The blood injection injury type of phobia occurs when individuals fear needles or invasive medical procedures, such as surgeries. Interestingly, it is estimated that this phobia occurs in 3-4% of the general population. Additionally, this subtype has a relatively large “family tendency,” suggesting that genetics could play a role in its etiology. Regarding functional impairment, this subtype is actually quite concerning, as individuals will often avoid seeking medical assistance and choose not to attend medical appointments. Typically, symptoms of anxiety will often emerge as a result of sitting in a medical clinic or hospital, so individuals are likely to avoid these situations completely.

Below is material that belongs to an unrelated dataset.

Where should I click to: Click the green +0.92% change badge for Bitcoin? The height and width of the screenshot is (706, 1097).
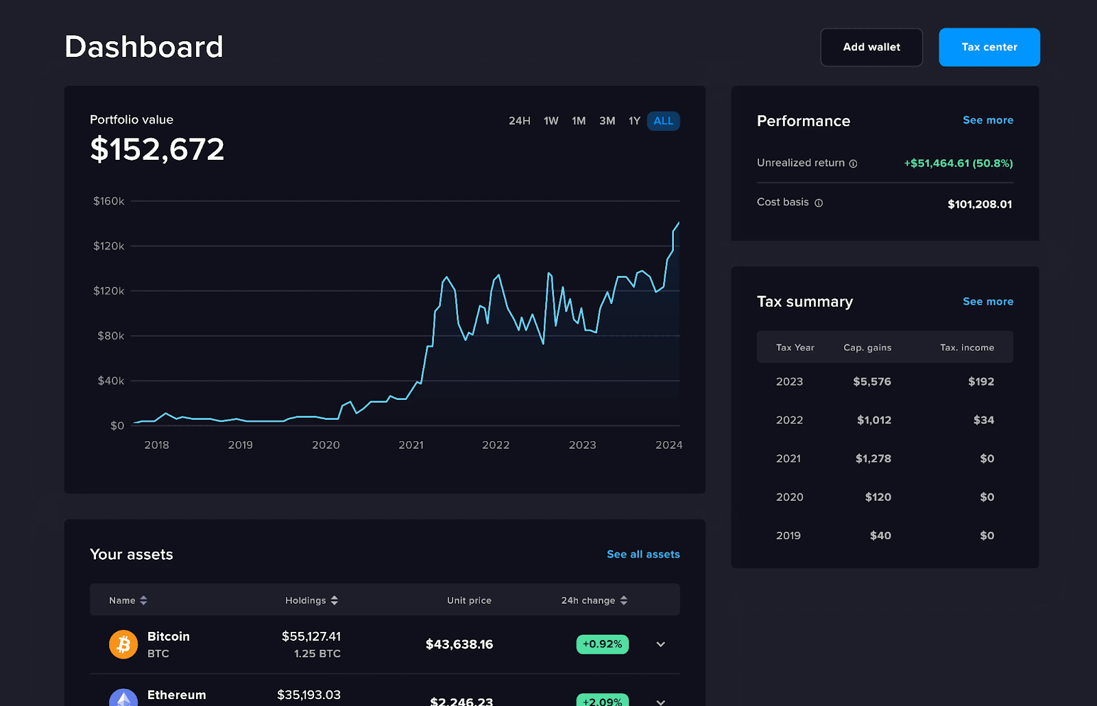point(602,644)
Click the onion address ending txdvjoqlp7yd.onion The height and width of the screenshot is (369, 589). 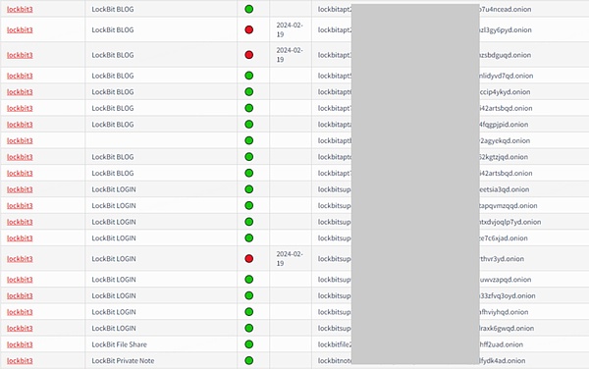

For example, research has reported that between 5% and 15% of the population declines necessary dental treatment due to the fear of oral injections.
Unlike other subtypes, individuals with a blood injection injury phobia often experience a vasovagal response, which can result in fainting at the sight of blood, as well as in anticipation of physical injury or injection. If an individual reports having this response, it can actually change some aspects of treatment. Specifically, when working through exposure therapy, usually individuals are encouraged to practice relaxation strategies to regulate their symptoms of anxiety. Alternatively, individuals with the tendency to faint are actually instructed to tense their bodies (and remain seated) to reduce the risk of fainting.
Lastly, the “other” subtype is perhaps the most generic and heterogeneous, as it includes all other types of phobias that do not fit within the four previous categories. Some common examples of this include fear of vomiting or choking, loud sounds, or costumed characters (e.g., clowns, mascots).
Although there are some differences between these categories, treatment will largely follow a similar format. As mentioned previously, cognitive behavioral therapy with exposure is the most supported approach in addressing this condition; however, in some cases, medication is also implemented. Furthermore, effectiveness of treatment is consistent across the five subtypes, suggesting that these categories do not differ in terms of difficulty to treat. Therefore, regardless of the type of phobia, individuals should feel hopeful about their treatment options.